Plörodezisin Başarısız olma (Nüks) Oranları --------------------------------------------------------------- İşlem % --------------------------------------------------------------- Sadece Torasentez 98 Sadece Torakostomi 85 Tetrasiklin 50 Bleomisin 35 Kinakrin 20 Talk 10 Kaynak: Effective Treatment of Malignant Pleural Effusion by Minimal Invasive Thoracic Surgery: Thoracoscopic Talc Pleurodesis and Pleuroperitoneal Shunts in 101 Patients Ann Thorac Surg 2001; 71: 1809-12
Plevral abrazyon ve Plörektomi • Plevral boşluğun oblitere edilmesi ve efüzyonun kontrol edilmesinde daima etkilidir. • Plörektomi majör bir cerrahi prosedürdür ve morbidite ve mortalite gözönünde tutulmalıdır.(Martini ve ark. 1975 ve Rfy and Khandekar 1995) . • Genel durumu iyi olan ve uzun bir sağkalım (en az 6 ay) beklenen; sklerozan ajan kullanımı başarısız olan yada tuzaklanmış akciğerli hastalarda kullanılmalıdır. • Tanısı konamamış efüzyon sebebiyle torakotomi uygulanan ve malignite saptanan hastaların çoğunda talk pudrajla birlikte veya olmaksızın plevral abrazyon yada plörektomi uygulanmalıdır. • En iyi sonuçlar meme kanseri ve melanom olgularında elde edilir.Akc ca olgularında sonuçlar genelde kötüdür. • Komplikasyonlar sıktır ( % 23) ve mortalite oranları da önemli derecede yüksektir ( % 10-18)
Plörektomi tekniği • Posterolateral torakotomi insizyonu yapılır ve toraksa giriş için 5 veya 6. İKA tercih edilir. • Toraks ekartörü yerleştirmeden önce parietal plevra ve ekstratorasik fasya arasında ekstraplevral disseksiyon uygulanır ve tümörün yerleşimine göre diseksiyon ilerletilir. • Mediastinal yüzeye ulaşıldığında; frenik sinir, rekürren laringeal sinir ,sempatik sinirler yada stellat gangliona yada vasküler yapılara zarar vermemek için dikkatli olunmalıdır. • Kostofrenik sulkusta göğüs duvarının diafragmatik bağlantı kısmının çıkarılmamasına dikkat edilmelidir, çünkü gereksizdir ve sıklıkla imkansızdır. • Mediastinal plevranın perikardiumdan disseksiyonu zordur ve frenik sinir bölgesinde bu girişimden kaçınılmalıdır. • Akciğer fibrin dokusu nedeniyle ekpanse olamıyorsa dekortikasyon gereklidir.

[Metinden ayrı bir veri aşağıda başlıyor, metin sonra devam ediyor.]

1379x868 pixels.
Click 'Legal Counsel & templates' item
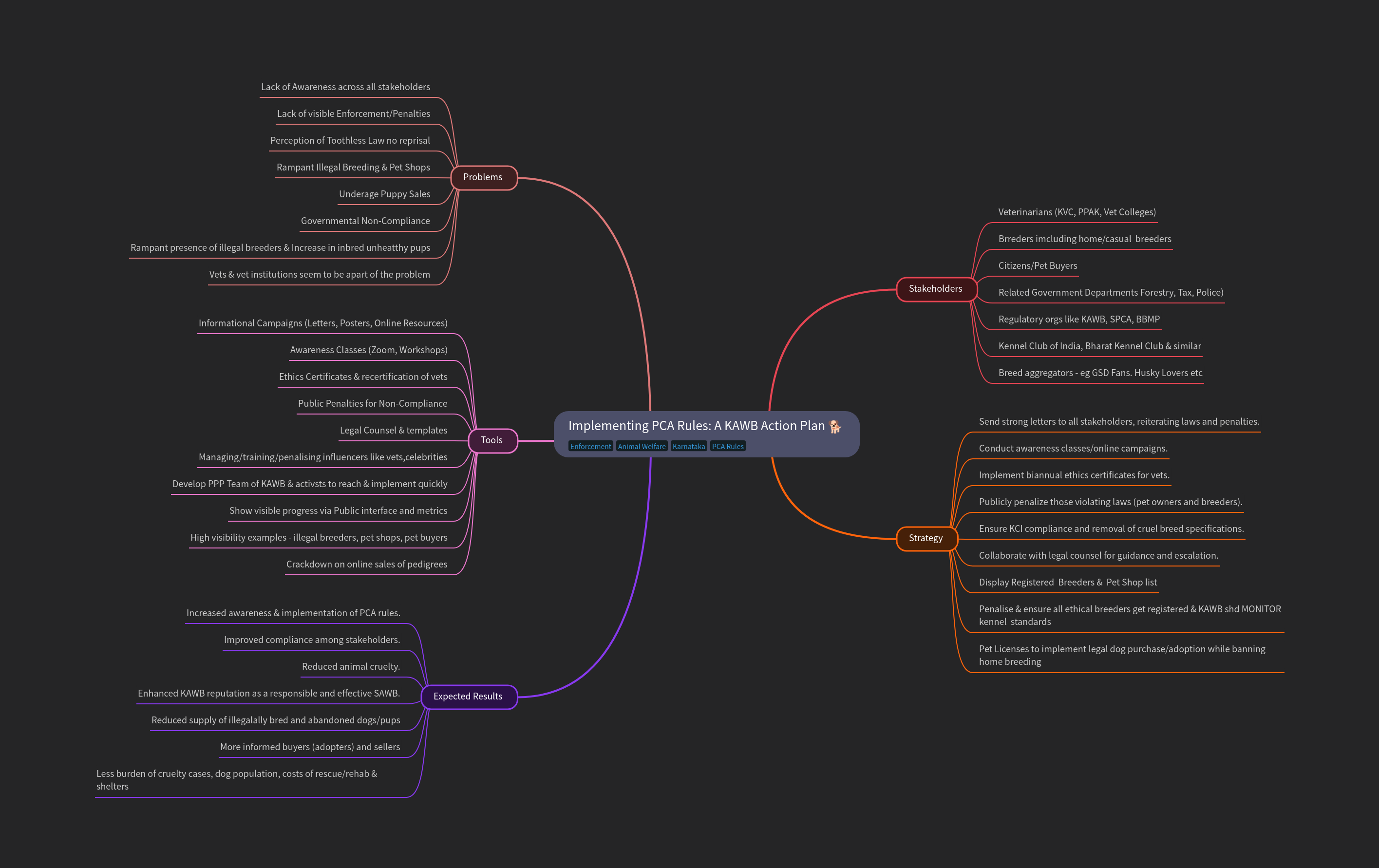pos(394,431)
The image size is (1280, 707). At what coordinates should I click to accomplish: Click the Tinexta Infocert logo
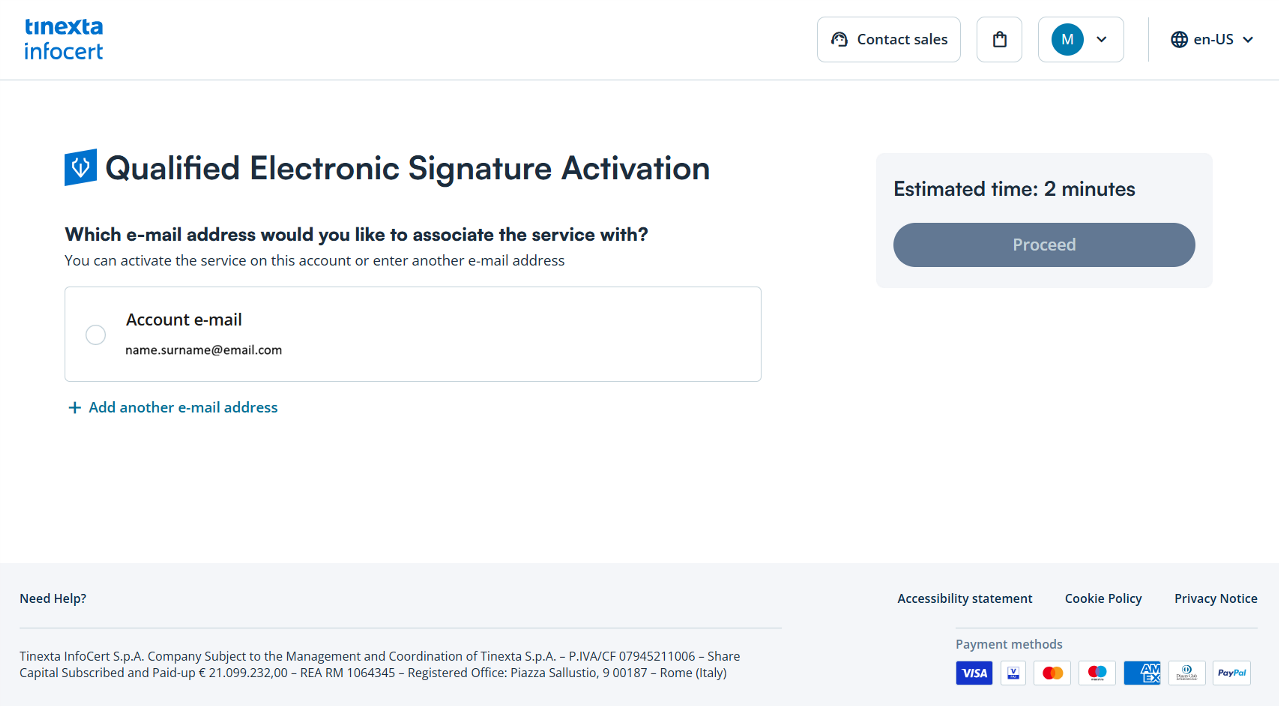64,39
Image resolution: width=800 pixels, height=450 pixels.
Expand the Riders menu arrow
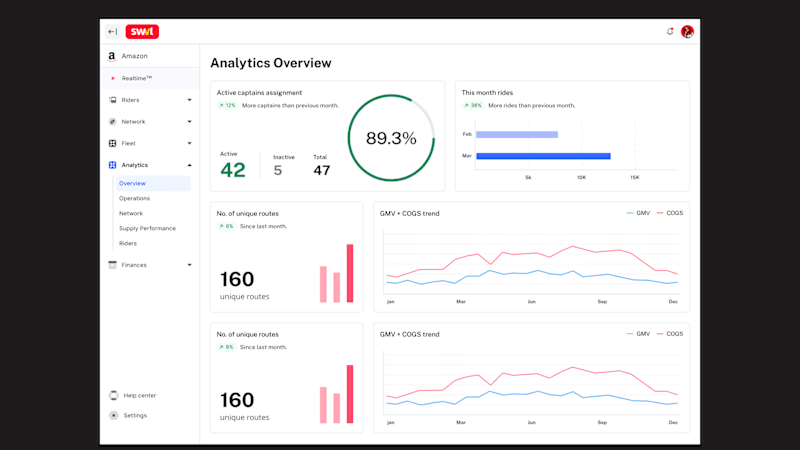coord(189,100)
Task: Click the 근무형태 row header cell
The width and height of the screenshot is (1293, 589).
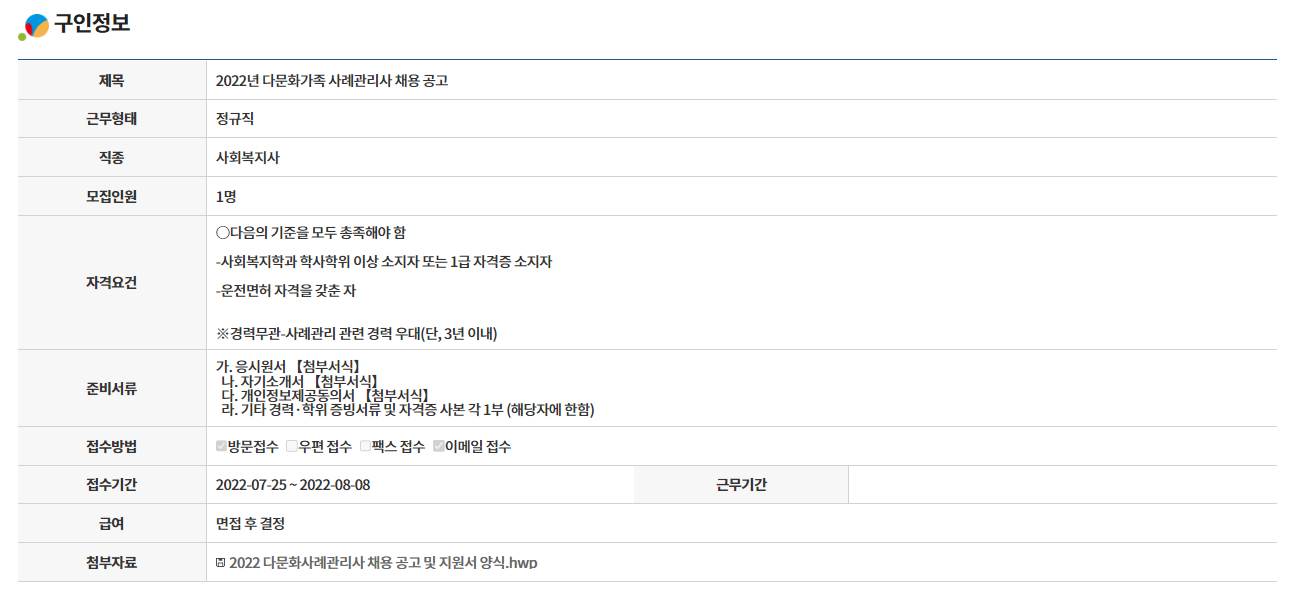Action: pyautogui.click(x=112, y=119)
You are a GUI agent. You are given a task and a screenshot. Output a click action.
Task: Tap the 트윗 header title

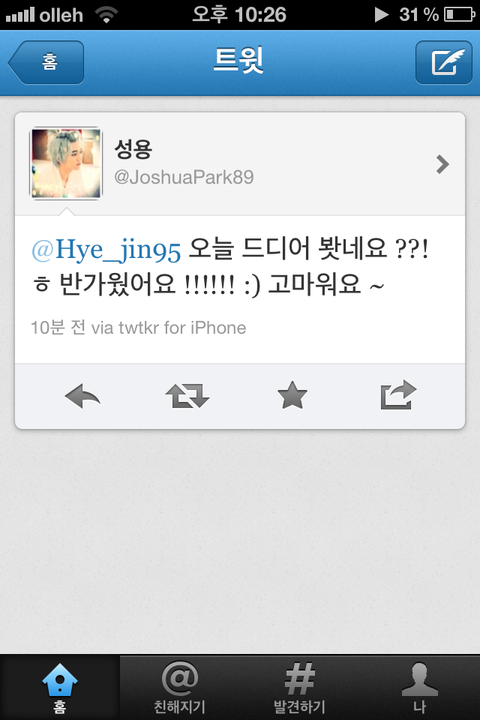tap(238, 60)
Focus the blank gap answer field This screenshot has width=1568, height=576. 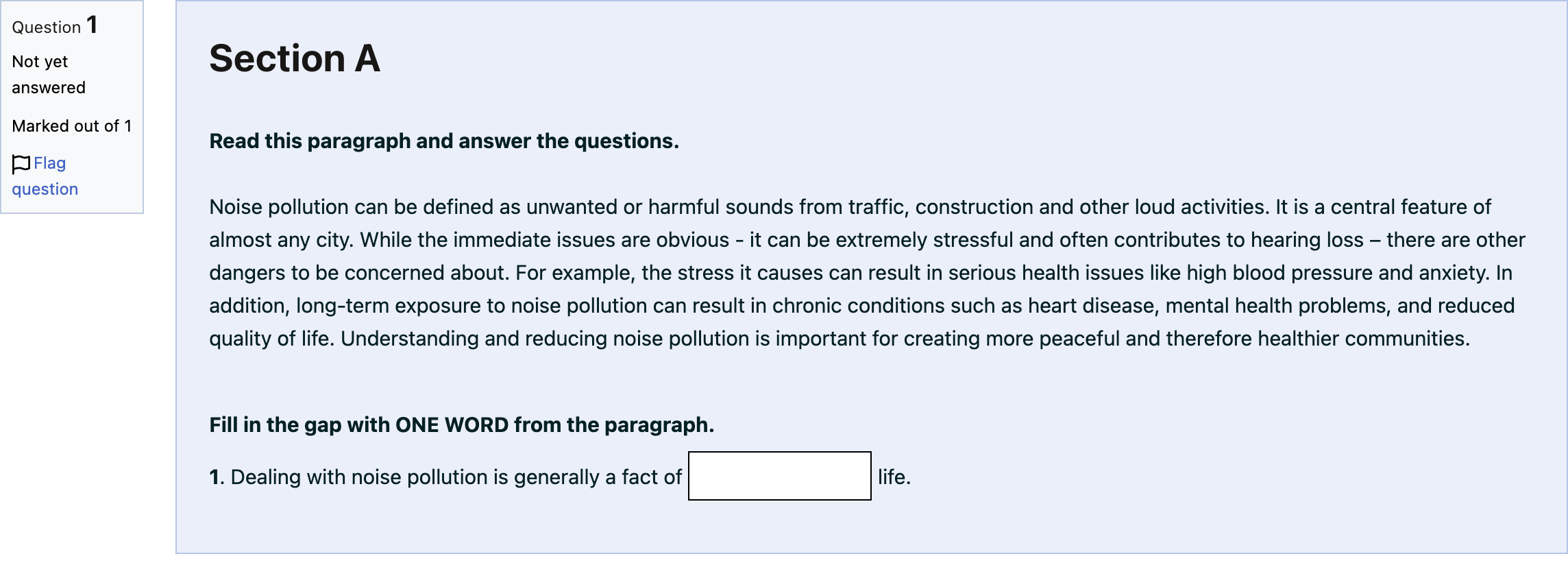click(x=779, y=476)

Plöroperitoneal şant • Semptomatik ve plörodezis uygulanamayan olgularda bir diğer seçenektir. • Akciğeri ekspanse olmayan, solunum parametreleri kısıtlı, genel durumu ve sağkalım sebebiyle plörodezis-plörektomi düşünülmeyen olgularda tercih edilir. • Akciğerin ventile olmasına olanak tanır, müköz retansiyon, atelektazi ve pnömoniyi önler. • Tümör hücrelerinin peritoneal kaviteye yayılma riski vardır.( Petrou M, Goldstraw P, Chest, 1995) • Dikkatli seçilmiş olguların % 80- 90 da palyasyon sağlanır. • Kateterin tıkanması sebebiyle şant yetmezliği majör problemdir. Bu durumda işlem tekrarlanmalıdır. • Hasta veya yakınlarıyla sıkı bir kooperasyon gereklidir çünkü kateter pompası her 4 saatte bir 25 kez pompalanmalıdır.